Your friend tosses three coins and you roll a single die. If the number on the die you roll is less than or equal to the number of heads that your friend tosses, you win $X. If not, you lose $1. How large should X be in order for this to be a fair game?

I'm not sure how this is calculus... it sounds more like plain probability. So you can figure that there are 2^3*6=48 total possibilities for the outcomes of your tosses (6 for the die and 2 for each coin which are then multiplied together). If your friend only tosses 1 or no heads at all, you lose no matter what you roll. If your friend gets 2 heads, there are 3 ways in which he/she can get it (HHT, HTH, THH) and you have to roll a one. Thus there are 3 ways here in which you can win. If your friends flips all three as heads, there are 2 ways you can win (rolling a 1 or a 2) and thus there is a total of 5 ways for you to win. Now, there are also 48-5=43 ways for you to lose, so the ideal ratio for wins loses (because of the odds) is 43:5 = 8.6:1. Therefore X should be 8.6.

To determine the value of X for this game to be fair, we need to calculate the probabilities of winning and losing.

There are 3 coins, so each coin has 2 possible outcomes (heads or tails).
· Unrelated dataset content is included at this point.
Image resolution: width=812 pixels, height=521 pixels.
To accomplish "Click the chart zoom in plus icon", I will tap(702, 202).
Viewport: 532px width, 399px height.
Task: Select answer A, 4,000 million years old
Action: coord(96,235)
This means there are a total of 2^3 = 8 possible outcomes for the coin tosses.

Let's first calculate the probability of getting zero heads:

Since each coin toss has 2 possible outcomes, the probability of getting tails on a single toss is 1/2. Therefore, the probability of getting tails on all three coin tosses is (1/2) * (1/2) * (1/2) = 1/8.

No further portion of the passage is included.